Я спрашиваю просто для того, чтобы услышать подтверждение. Не знаю, почему, но я верю отцу Джеку. Я не склонен пересматривать его историю, как пересматривал историю Розы и ее матери-клоунессы. Он может лгать, чтобы выглядеть в моих глазах хорошим парнем. Но если такова его цель, ради чего он в самом начале знакомства начал рассказывать о своих наклонностях? Возможно, я глуп. Возможно, я наивен. А возможно, наивен мир, где имеет значение только одно: как оказаться под чьей-либо защитой.
— «АА», — произносит отец Джек, чтобы заполнить паузу. — Это ваш следующий вопрос, верно? Что я делал, как справлялся со своей невозможной тоской?
Я киваю.
— Для моей проблемы на самом деле нет «программы двенадцати шагов», поэтому я стал якобы алкоголиком, — говорит отец Джек. — На самом деле я и капли в рот не брал, когда ходил на эти встречи.
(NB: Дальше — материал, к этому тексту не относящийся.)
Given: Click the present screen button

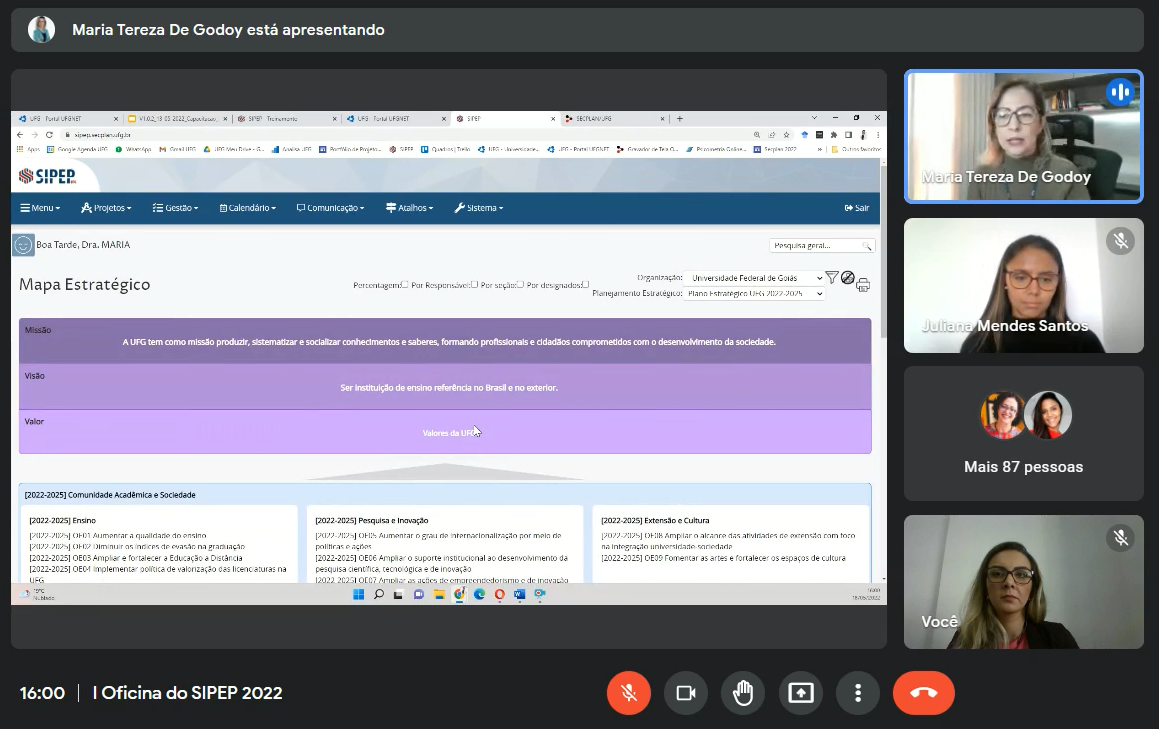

Много-много встреч. Это действительно утешает — когда ты окружен страданием других. Я приходил на встречу, кто-нибудь терял самообладание и рыдал у меня за столом. После этого я шел домой счастливый, как моллюск. Это было их счастье, которого я не мог получить. Всякий раз, когда слишком многие начинали идти на поправку, когда они начинали приходить с рассказами о личных победах, а не трагедиях — тогда я знал, что пришло время найти новую группу.
Еще одно полено лопается, взметая новый сноп искр и пепла. Иуда вскидывает голову, озирается и снова ложится.
— Именно поэтому я все еще священник, — говорит отец Джек. — Исповедь. Я помешался на этих долгих списках каждодневных слабостей. На заботах людей, которые пытаются говорить, чтобы найти путь из ада.
Я улыбаюсь. Я рад слышать, что не являюсь для отца Джека единственным поставщиком опосредованных острых ощущений.
— Вот так, — он вздыхает. — Да, я по-настоящему рад за вас, Марти.
— Вы выглядите не слишком радостным.
Отец Джек отворачивается от огня, и я могу видеть утомленную ухмылку на его лице.
— Меня просто распирает от радости, — сообщает он самым невозмутимым, ничего не выражающим тоном, который я когда-либо у него слышал.
Потом возвращается в прежнее положение и тычет в огонь кочергой.
— А теперь уносите отсюда свою счастливую задницу, — говорит он, — пока я не попросил Иуду сделать вам из двух половинок четыре.